START Document text

Remedy

In our “Managed Minds” series of featured articles (”Blinded by Science,” March 1, “Political History,” April 12 and, in this edition, “War of Words") by Dennis Myers, we have discussed the way we are manipulated by misrepresentation of science, rewriting of history and abuse of language.

Does it matter? We think it does.

“And the fact that we are systematically misinforming our students about biology is not going to equip them well to compete in this new century,” says science writer Chris Mooney.

Vietnam veteran George Swiers wrote of the danger if the truth of that war was rewritten: “If we do not speak of it, others will surely rewrite the script. Each of the body bags, all of the mass graves will be opened and their contents abracadabraed into a noble cause.”

When language is abused, we frequently find ourselves pitted against each other. “It seemed from the start that the aim on all sides was to achieve conflict rather than mutual understanding or consensus,” wrote scholar Robin Tolmach Lakoff of one public dispute over language.

There is a remedy. It’s called media literacy. It teaches children critical thinking so they will recognize when a breakfast cereal company or a presidential candidate is trying to manipulate them through the myriad tools available.

“The United States is the only developed nation in the world that does not mandate media literacy as part of its public-school curriculum,” writes author Douglas Rushkoff, who knows the techniques of manipulation intimately from his work as a media consultant. Those techniques, he wrote, “are rapidly spreading from the sales floor and the television screen to almost every other aspect of our daily experience.”

According to Washoe County School District language coordinator Kristi Pettengill, “[W]e do teach media literacy in the middle and high schools in that we teach students how to analyze and create workplace and consumer documents and critique propaganda and argumentative speech and text.”

That raises the question of whether it starts early enough. Manipulation is aimed at small children by breakfast cereal manufacturers, toy companies, comic books, video arcades and a whole host of other influences. By middle school, patterns of thought may already be set. As in other nations, media literacy instruction should begin in kindergarten.

In the United States, according to one media literacy organization, only in one state (Texas) is media literacy thoroughly integrated throughout the school curriculum—English/language, health and science, history and social sciences, and so on.

END Document text

- **Exercise objective**
Return, word for word, the part of the media literacy editorial starting with "When language is" and going on through "dispute over language.".

START Provided data

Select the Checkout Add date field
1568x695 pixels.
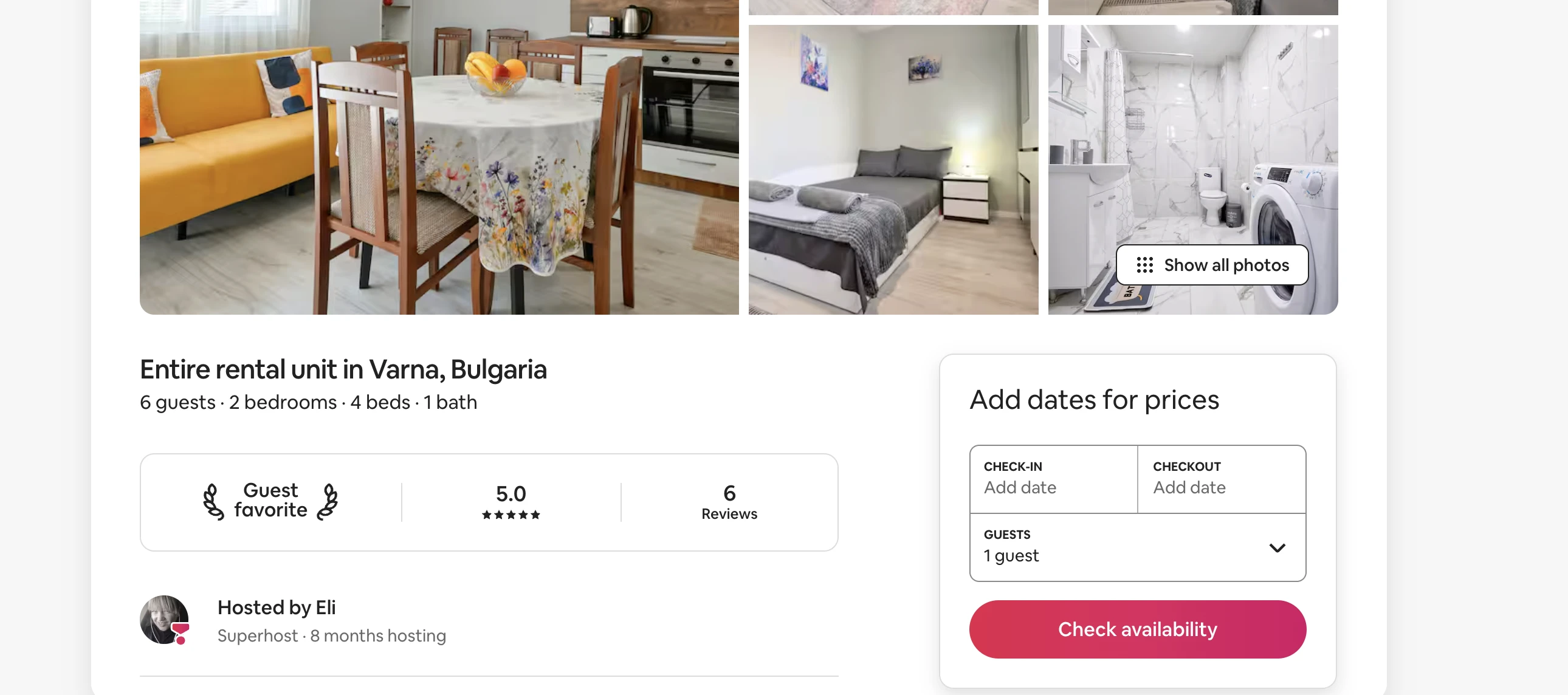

END Provided data
START Provided data

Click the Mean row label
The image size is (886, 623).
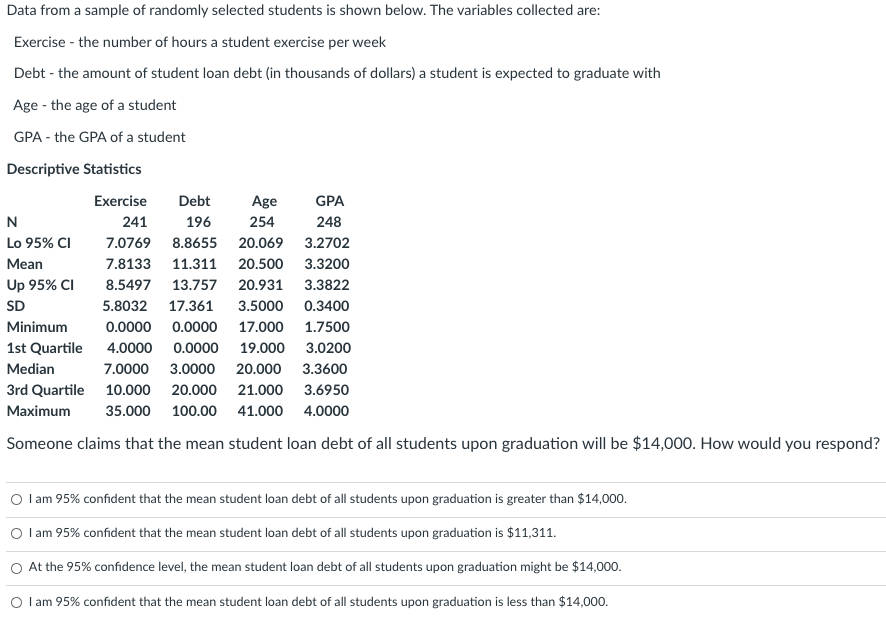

END Provided data

- **Expected answer**
When language is abused, we frequently find ourselves pitted against each other. “It seemed from the start that the aim on all sides was to achieve conflict rather than mutual understanding or consensus,” wrote scholar Robin Tolmach Lakoff of one public dispute over language.